おんかみのあまねきおほむたからゐたまひて
まつろわぬたみどもしずめたまひて
ゑまいたもうこそかくもたうとし
はるかよりおはします
あかねさすいちいのやしろのそのにわの
ほそきいちいのそのきにも
かみのみすがたのやどらん

 字面からだけではその全貌を捉えることはできないが、、舞は今想像されるより激しいものであったと考えられる。少女の額には汗も滲んだであろう。それを見ながら黄鼻丸たちは酒を飲んだ。「騒ぎ罵る」と『祝園記』にはある。その醜態は目に余るものだったに違いない。
 舞が終わると、いよいよ櫟を清めるための火が持って来られた。禰宜たちの手は震えていた。これから起こるであろう惨劇を彼らではどうしようもなかった。神楽殿の前に火を置くと、禰宜たちは一散に逃げていった。
 娘は神楽殿の階段をしずしずと降り、火の上に櫟をさっとかざした。こうして清められた櫟で打っていただこうと衆生が列をなすのであるが、今日は誰もが遠巻きに眺めていることしかできなかった。
「では、まずわしから」
 そうにやけ顔で言いながら、黄鼻丸は娘の前にかがみ込んだ。枝で打たれた瞬間に娘を拐かして逃げる算段であった。娘はまるで巨大な岩である黄鼻丸を前にしても表情を変えなかった。そして、右の肩から左の肩へ、木の枝で打ったのである。その刹那、黄鼻丸は立ち上がって娘に手を伸ばしたが、急に背を弓形に曲げて悶え始めた。様子がおかしいことを見てとった徒党も一斉に立ち上がった。
「痒い、背中が痒い、誰ぞ掻け」
 慌てて子分の1人が背を掻き始めた。
「着物の上からではどうにもならん、直接に掻け」
 周りのものが服を脱がそうとするが、酒を飲み、火にあたって汗をかいた体に着物は吸い付いてしまったようで、引き剥がすことができない。
「あああ、埒があかん。いい、上から殴りつけろ。何をしている、早くしろ」
言われて仕方なく子分らは背中を殴りつけた。しかし、一向に験が見えない。黄鼻丸はのたうちまわって悶えている。と、急に立ち上がり、きりきりまいをしたかと思うと、どうと倒れ伏した。見るともう命がなかった。

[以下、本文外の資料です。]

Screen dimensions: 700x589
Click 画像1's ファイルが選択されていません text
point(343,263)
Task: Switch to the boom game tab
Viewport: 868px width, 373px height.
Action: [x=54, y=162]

 子分たちが服を脱がして見た背中、その様子を『祝園記』は「はだへは条になりて爛れたり。あたかも櫟の葉の張り付きて食い入るが如し」と伝えている。

 大抵の霊験話はここで終わりだが、『祝園記』には続きがある。人々が驚き訝しんでいると、急に本殿の中から叫び声が上がった。見ると、本殿がみるみる炎に包まれていく。神楽殿の前の火が風で燃え移ったのか、どさくさに紛れて徒党の一人が火を付けたのか、それはわからない。しかし、社はすぐに燃え落ちてしまった。それで櫟の社も途絶えてしまったと『祝園記』にはあるが、それは文学的な誇張であろう。